LISTED ENTRIES:
[Start of section]

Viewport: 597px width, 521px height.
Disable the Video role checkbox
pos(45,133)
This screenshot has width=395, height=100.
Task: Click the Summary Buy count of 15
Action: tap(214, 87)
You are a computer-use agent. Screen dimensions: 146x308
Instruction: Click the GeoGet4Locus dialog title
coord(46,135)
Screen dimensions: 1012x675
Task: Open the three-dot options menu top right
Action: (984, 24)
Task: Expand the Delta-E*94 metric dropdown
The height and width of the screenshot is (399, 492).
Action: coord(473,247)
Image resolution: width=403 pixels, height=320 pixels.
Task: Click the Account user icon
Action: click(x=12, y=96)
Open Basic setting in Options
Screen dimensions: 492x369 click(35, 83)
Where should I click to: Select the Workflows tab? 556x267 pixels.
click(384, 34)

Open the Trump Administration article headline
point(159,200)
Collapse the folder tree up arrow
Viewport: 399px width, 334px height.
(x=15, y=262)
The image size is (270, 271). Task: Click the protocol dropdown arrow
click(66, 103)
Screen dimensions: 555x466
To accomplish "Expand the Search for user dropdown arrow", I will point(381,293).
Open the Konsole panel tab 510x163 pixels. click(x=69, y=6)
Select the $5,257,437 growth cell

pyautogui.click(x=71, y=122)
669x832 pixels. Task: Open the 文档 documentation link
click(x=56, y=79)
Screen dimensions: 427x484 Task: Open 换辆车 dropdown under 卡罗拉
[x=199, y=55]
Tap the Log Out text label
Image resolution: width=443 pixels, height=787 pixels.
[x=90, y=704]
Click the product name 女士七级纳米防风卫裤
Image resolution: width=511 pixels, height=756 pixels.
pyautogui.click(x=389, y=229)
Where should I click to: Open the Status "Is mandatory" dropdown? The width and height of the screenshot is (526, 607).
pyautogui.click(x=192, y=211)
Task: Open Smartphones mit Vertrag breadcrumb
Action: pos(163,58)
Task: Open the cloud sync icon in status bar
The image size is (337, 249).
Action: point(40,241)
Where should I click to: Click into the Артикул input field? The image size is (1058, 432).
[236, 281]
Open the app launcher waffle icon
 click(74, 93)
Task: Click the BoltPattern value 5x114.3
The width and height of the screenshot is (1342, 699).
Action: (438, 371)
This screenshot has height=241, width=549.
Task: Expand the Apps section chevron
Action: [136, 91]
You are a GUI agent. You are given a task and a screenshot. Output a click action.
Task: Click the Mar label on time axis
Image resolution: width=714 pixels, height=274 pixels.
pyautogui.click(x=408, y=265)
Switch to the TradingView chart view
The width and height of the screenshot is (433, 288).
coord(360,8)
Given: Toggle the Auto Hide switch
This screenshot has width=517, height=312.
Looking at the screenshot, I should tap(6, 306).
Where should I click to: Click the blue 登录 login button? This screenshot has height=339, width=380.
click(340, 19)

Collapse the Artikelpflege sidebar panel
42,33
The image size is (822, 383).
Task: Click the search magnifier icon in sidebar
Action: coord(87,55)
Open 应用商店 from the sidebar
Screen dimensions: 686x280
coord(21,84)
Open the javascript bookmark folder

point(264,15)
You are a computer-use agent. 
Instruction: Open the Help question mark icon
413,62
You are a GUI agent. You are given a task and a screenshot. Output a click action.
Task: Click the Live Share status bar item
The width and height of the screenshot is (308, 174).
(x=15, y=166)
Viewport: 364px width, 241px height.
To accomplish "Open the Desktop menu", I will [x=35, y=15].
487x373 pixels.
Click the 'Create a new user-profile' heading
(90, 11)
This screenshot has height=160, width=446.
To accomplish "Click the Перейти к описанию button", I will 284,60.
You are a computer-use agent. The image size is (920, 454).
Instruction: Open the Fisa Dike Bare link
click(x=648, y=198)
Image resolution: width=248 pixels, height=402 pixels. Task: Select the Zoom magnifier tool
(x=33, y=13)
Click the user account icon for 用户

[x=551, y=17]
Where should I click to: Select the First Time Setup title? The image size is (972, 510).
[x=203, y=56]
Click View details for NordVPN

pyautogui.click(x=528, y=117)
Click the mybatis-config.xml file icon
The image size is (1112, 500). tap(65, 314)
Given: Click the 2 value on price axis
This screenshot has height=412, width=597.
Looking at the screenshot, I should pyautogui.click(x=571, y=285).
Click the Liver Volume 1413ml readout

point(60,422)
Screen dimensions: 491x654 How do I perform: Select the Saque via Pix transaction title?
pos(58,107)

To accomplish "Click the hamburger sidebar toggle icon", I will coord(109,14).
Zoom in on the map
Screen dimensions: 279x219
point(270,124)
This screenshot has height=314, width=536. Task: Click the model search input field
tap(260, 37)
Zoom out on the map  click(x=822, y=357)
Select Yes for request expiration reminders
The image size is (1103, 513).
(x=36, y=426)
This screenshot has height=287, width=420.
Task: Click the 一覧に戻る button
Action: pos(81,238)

[End of section]

WHAT YOU SHOULD DO: Filter the listing above for lines with the word "value", and copy each one you find.

EXERCISE ANSWER:
Task: Click the BoltPattern value 5x114.3
Given: Click the 2 value on price axis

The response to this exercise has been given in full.